Everything looks great!  Happy Birthday to your daughter.  Glad to see that your in the cole slaw on PP sandwiches camp.  Great stuff!


----------



## Uncle Bubba (May 8, 2005)

Isn't it true that the bbq gods make your next cook's plateau take an extra hour if you eat pp w/out slaw on it?


----------



## Guest (May 8, 2005)

Uncle Bubba said:
			
		

> Isn't it true that the bbq gods make your next cook's plateau take an extra hour if you eat pp w/out slaw on it?


That must be why mine always take 16 to 18 hours (and one cook took 23 hours!! )!!   

Lookin' good, Greg!


----------



## txpgapro (May 8, 2005)

I thougt the only way to eat PP or SP was with slaw.  But you do that in TX and everyone looks at you real wierd.  Then the ask things like "Wherez ya from boy, Tenasee, or Cantucky?"


----------



## Captain Morgan (May 8, 2005)

Tell em you're from Carolina and kick em in the nuts.


----------



## Guest (May 8, 2005)

txpgapro said:
			
		

> I thougt the only way to eat PP or SP was with slaw.  But you do that in TX and everyone looks at you real wierd.  Then the ask things like "Wherez ya from boy, Tenasee, or Cantucky?"

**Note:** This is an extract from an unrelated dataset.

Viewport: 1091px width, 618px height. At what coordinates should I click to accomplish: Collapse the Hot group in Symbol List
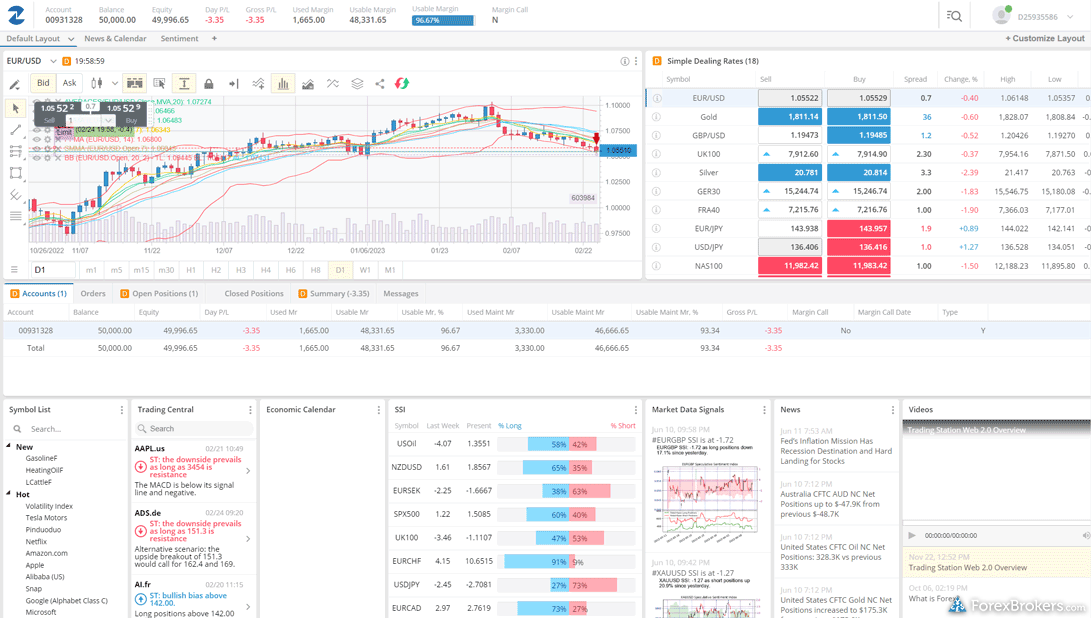[x=9, y=494]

 :lmao:  :lmao:  :lmao:  and the accent' is on "Can" in "Cantucky"!!


----------



## Kloset BBQR (May 8, 2005)

txpgapro said:
			
		

> I thougt the only way to eat PP or SP was with slaw.  But you do that in TX and everyone looks at you real wierd.  Then the ask things like "Wherez ya from boy, Tenasee, or Cantucky?"



I thought they looked at you wierd because you weren't eating beef!

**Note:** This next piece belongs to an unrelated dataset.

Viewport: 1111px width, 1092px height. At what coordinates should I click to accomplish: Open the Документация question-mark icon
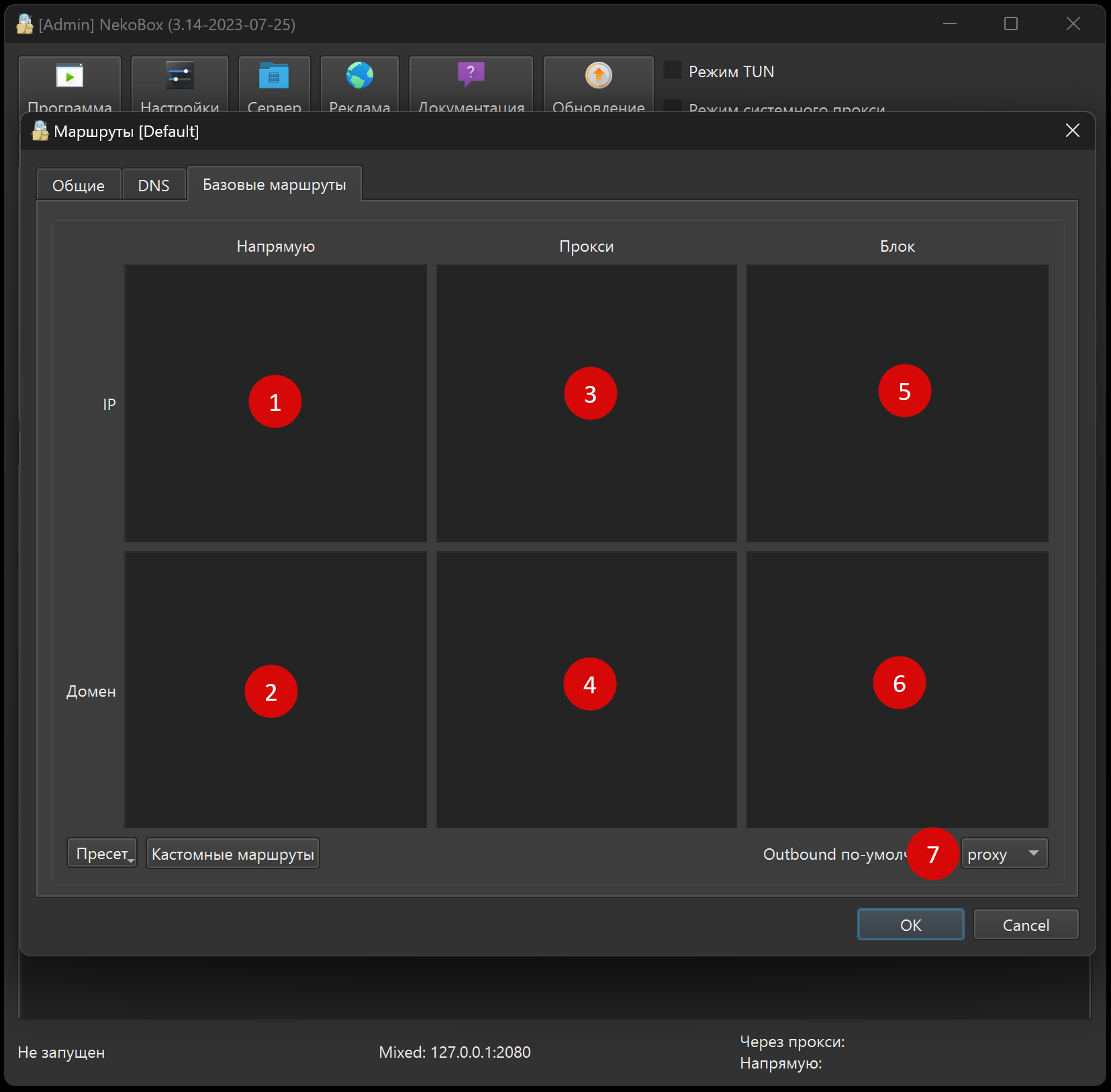pos(471,75)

Viva la slaw! (please do not take this as a pro-France political statement!) :grin:


----------



## Finney (May 8, 2005)

Captain Morgan said:
			
		

> Tell em you're from Carolina and kick em in the nuts.


And While they're choking on their ____.  Eat another sanwich.  8-[


----------



## Nick Prochilo (May 9, 2005)

Great looking pictures Greg! Looks like everybody was having a good time in the last picture. Happy Birthday to your daughter.


----------



## Finney (May 9, 2005)

I never realized Snow White looked like such a trollop.   
Just kidding Greg. 8-[


----------



## Shawn White (May 9, 2005)

Looks great Greg, wish I had received an invite!

Way to go bud! I bet you are a hero with your daughter and her friends for the awesome meal!


----------